**本题数据:**
####

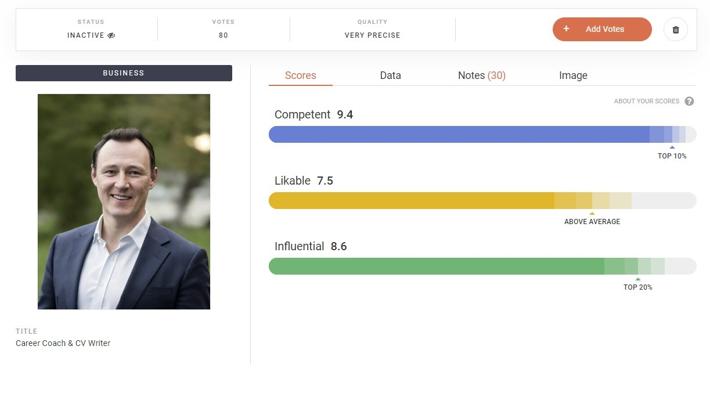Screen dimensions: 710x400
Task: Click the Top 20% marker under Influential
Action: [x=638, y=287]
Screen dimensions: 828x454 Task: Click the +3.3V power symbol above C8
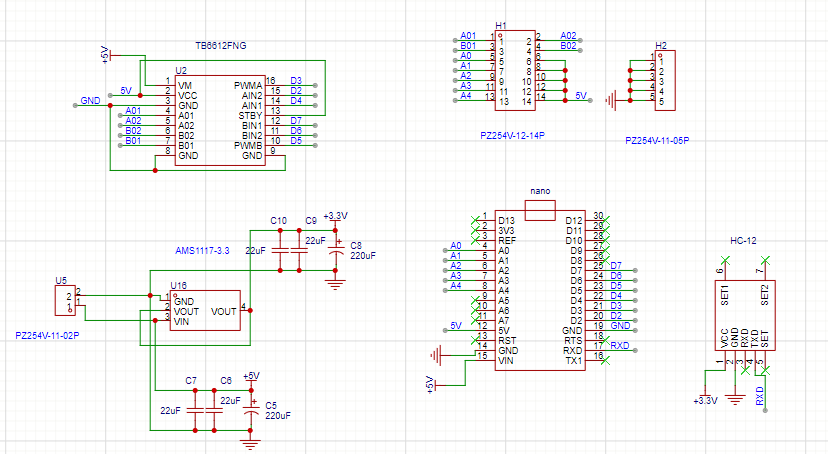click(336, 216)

####

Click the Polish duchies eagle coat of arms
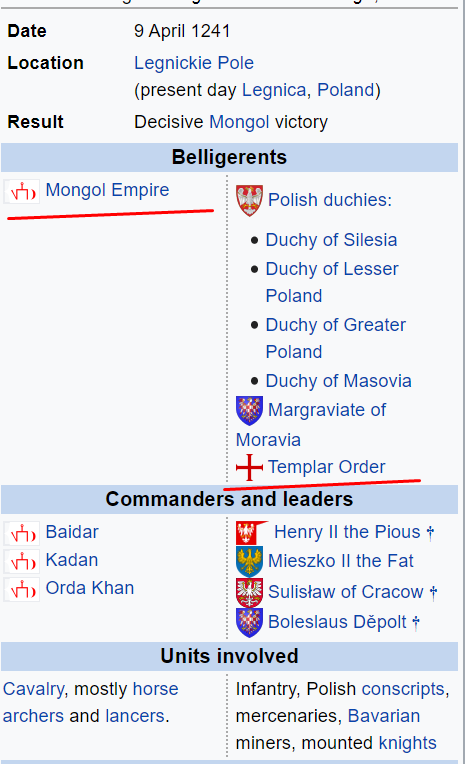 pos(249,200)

####

**任务要求:** 将从含有“Screen dimensions: 828x454”的那一行到含有“click(336, 216)”的那一行（首尾两行都包括）列成编号清单，略去空行，答案中不要放入图片。

**练习结果:**
1. Screen dimensions: 828x454 Task: Click the +3.3V power symbol above C8
2. click(336, 216)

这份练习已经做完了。